The Society for Information Display’s annual flagship event returns to Los Angeles this week, and the scale alone signals where the industry stands. Display Week 2026 draws over 200 exhibitors and a record-setting 675 papers and technical sessions — a volume that reflects both the pace of display innovation and the breadth of sectors now dependent on it.
The Technical Symposium runs the full week, May 3–8, while the exhibition floor and I-Zone are open May 5–7. Key themes this year include AI-driven imaging, extended reality, automotive and vehicular HMI displays, and emerging materials such as quantum dots and advanced emissive substrates.
Special topics in 2026 highlight rapidly growing areas of the display ecosystem, including AI for imaging, high-bandwidth data transmission, heterogeneous integration, and sustainable display technologies. The convergence of AI and display engineering is no longer a speculative track — it is the organizing logic of the entire event.
On the hardware side, the microLED and OLED segments continue to attract the most attention. Sessions touch on AR/VR imaging, automotive integration, emissive materials, and AI-driven imaging pipelines. Among the notable presentations, Himax is showcasing high-contrast dual-edge front-lit LCoS microdisplay technology aimed at next-generation AR glasses, with a technical session delivered on May 6.

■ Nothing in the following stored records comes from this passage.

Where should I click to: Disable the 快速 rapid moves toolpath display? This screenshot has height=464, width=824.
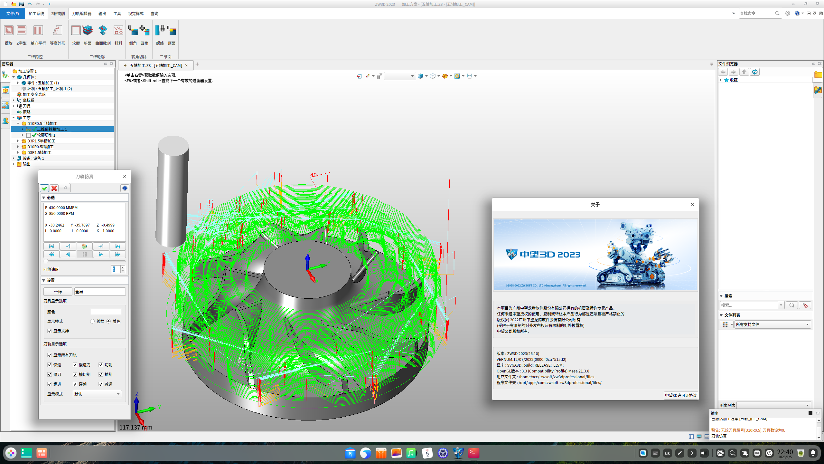[50, 365]
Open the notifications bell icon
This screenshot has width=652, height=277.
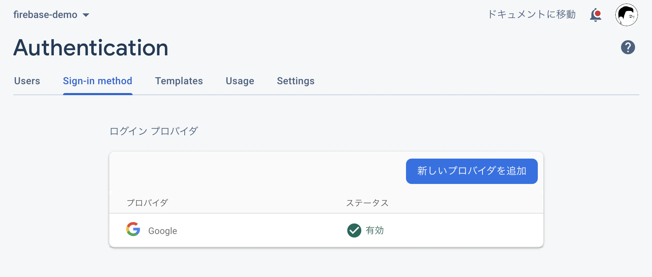[x=595, y=15]
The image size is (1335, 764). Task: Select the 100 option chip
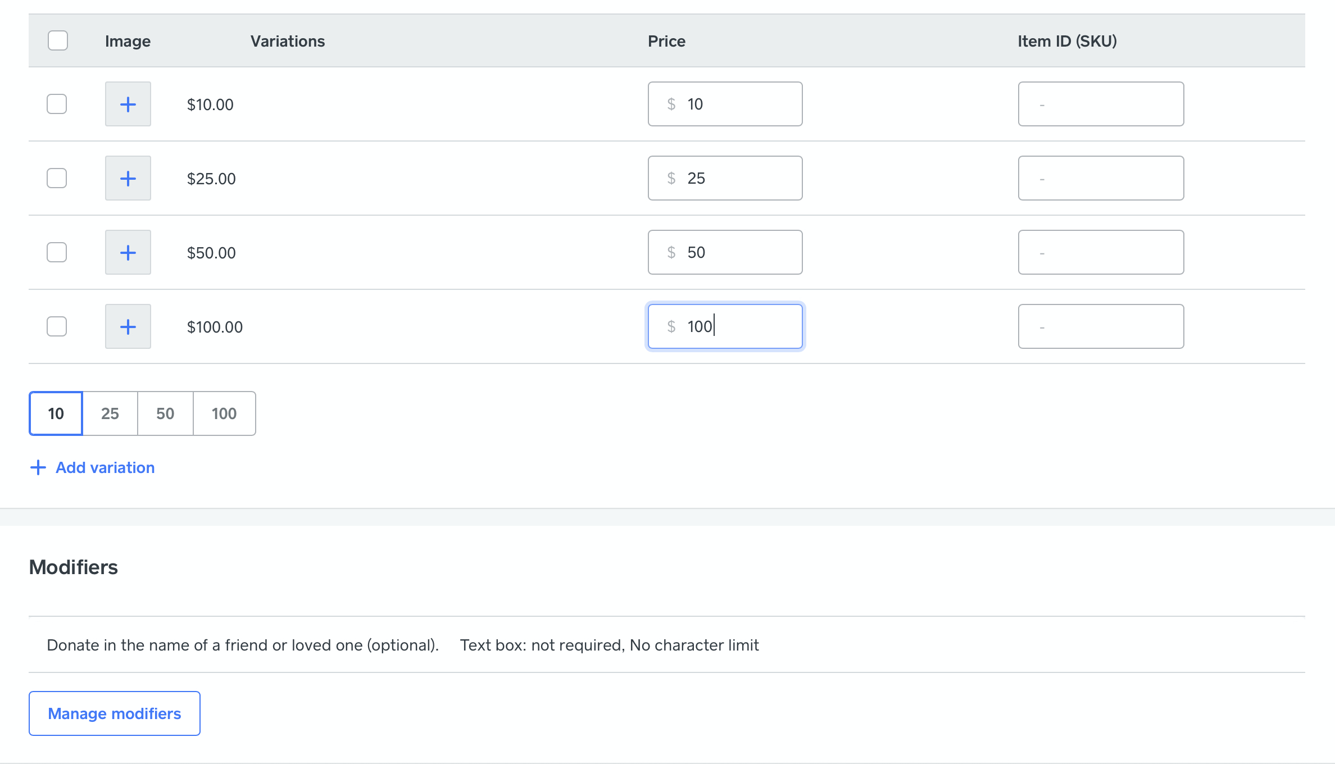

Display Week 2026 is expected to welcome thousands of attendees and hundreds of leading global innovators across electronics, extended reality, wearables, and automotive integrations. The I-Zone and Exhibitor Forum add a startup and applied-research dimension that keeps the event grounded in near-term commercialization, not just academic output.
For anyone tracking the display supply chain, AR/VR hardware development, or the intersection of AI and visual computing, Display Week remains the densest single-week signal of where the industry is actually headed.